The Queen's three sitting rooms had Christmas trees which were so large that they had to be hung from hooks, with some made to appear as if partly covered by snow. The family's tables were, literally, an art form in themselves as contemporary watercolours and photographs depicting the scenes of Christmas tables over the years show.

Victoria and Albert took enormous pains with their presents, and would give each other specially commissioned paintings and small works of art such as an onyx cup, or an inkstand with a frosted silver stag standing on Scotch stones.

The Queen's journal of 1850 describes the scene: 'We all assembled and my beloved Albert first took me to my tree and table, covered by such numberless gifts, really too much, too magnificent'. The presents which delighted Victoria that year included a water colour by Corbould, oil paintings by Mrs Richards and Horsley, four bronzes, and a bracelet designed by Prince Albert which included a miniature of their daughter Princess Louise.

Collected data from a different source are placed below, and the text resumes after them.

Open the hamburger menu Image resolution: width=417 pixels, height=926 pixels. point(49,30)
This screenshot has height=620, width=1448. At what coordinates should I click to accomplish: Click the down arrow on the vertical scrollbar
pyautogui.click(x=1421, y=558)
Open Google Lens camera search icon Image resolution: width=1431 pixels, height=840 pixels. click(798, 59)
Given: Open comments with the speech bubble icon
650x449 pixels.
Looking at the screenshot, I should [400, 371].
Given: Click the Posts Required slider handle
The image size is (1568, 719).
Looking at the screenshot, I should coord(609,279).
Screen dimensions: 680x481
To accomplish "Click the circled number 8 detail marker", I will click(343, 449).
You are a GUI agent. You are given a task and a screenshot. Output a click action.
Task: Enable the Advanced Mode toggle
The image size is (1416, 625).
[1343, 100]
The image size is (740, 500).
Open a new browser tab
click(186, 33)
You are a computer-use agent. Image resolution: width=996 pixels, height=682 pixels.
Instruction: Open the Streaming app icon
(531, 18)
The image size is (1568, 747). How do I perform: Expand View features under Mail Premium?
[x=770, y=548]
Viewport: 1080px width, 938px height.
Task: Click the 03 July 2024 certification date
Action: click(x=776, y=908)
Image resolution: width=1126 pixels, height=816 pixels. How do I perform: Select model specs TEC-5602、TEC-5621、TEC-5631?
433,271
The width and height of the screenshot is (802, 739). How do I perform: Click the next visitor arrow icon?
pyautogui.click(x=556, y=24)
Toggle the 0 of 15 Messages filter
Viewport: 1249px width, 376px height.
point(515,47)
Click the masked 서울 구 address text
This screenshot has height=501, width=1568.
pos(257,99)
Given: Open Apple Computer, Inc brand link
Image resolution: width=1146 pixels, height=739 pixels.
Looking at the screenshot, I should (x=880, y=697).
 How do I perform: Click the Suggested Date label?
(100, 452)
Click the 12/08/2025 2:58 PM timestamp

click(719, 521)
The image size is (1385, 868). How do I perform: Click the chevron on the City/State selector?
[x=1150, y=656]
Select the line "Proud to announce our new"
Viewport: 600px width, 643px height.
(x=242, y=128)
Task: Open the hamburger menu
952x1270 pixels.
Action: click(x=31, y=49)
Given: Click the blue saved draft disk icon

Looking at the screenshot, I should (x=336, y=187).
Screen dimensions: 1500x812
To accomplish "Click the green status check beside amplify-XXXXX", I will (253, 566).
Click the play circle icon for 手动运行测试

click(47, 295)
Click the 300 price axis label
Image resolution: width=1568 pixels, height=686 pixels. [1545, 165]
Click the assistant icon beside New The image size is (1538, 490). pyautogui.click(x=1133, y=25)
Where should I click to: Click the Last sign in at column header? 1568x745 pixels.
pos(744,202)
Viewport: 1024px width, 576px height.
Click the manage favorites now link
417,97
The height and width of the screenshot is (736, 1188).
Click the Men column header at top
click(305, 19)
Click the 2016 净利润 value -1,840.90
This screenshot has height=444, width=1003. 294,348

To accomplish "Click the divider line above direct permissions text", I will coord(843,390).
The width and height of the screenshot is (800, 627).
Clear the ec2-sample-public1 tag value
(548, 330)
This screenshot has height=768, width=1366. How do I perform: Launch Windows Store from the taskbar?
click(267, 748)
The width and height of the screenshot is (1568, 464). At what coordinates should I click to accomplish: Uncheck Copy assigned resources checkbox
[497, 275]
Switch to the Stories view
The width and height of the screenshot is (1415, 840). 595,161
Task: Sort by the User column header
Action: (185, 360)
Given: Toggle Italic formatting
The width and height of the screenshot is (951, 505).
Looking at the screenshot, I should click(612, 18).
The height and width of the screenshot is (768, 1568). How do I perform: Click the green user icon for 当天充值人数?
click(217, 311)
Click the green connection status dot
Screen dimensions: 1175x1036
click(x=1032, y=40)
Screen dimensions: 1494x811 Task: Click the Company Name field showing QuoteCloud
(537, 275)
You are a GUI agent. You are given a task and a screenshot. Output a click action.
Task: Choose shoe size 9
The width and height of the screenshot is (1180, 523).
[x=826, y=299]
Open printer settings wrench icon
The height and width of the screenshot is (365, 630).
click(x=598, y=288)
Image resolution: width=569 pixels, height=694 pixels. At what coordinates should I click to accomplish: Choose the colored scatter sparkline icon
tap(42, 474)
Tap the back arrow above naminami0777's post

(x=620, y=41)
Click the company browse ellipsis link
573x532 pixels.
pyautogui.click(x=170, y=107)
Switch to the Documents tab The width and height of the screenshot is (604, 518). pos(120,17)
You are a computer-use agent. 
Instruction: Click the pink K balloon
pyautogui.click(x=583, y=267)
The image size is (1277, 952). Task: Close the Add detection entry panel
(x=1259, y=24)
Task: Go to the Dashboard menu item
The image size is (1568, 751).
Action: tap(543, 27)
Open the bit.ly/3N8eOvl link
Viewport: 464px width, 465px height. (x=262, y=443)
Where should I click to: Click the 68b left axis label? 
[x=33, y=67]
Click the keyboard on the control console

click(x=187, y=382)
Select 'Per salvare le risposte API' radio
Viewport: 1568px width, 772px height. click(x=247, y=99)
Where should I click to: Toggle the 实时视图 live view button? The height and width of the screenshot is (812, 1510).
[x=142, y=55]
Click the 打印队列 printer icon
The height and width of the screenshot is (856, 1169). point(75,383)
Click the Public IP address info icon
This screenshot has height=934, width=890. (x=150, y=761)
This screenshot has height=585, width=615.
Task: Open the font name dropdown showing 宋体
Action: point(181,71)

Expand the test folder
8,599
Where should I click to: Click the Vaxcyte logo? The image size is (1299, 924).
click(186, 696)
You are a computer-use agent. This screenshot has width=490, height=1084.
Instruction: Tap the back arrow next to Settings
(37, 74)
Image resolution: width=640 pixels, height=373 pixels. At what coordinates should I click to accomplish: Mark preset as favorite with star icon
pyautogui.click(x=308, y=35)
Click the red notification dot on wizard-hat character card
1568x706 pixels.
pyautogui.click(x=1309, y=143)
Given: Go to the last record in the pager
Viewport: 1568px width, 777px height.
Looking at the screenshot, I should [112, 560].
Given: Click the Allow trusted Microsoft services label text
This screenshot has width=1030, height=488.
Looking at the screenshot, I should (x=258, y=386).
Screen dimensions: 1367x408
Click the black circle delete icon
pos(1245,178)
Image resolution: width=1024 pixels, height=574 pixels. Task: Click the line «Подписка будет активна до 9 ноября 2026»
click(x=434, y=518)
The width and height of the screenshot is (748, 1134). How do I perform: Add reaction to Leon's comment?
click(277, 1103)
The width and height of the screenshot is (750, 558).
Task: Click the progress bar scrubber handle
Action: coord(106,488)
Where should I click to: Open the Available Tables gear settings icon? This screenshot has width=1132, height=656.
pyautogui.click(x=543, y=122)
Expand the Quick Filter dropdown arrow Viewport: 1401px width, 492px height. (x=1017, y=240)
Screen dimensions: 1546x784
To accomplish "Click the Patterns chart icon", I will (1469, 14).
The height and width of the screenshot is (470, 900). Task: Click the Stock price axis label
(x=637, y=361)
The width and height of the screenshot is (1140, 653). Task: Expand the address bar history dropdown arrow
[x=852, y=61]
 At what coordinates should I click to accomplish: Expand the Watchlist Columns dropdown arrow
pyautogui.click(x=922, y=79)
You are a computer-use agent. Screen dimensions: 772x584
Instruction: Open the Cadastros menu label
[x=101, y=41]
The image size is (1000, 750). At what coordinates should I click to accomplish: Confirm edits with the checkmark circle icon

On Christmas Day, there would be a short service with a carol, hymn and traditional feast. Christmas cards (the royal children were encouraged to make their own as gifts) were handed round on Boxing Day, or delivered by a footman. Christmas celebrations at Windsor lasted several days; a dance would take place on New Year's Eve, with trumpets sounding at midnight to welcome in the new year (another German custom).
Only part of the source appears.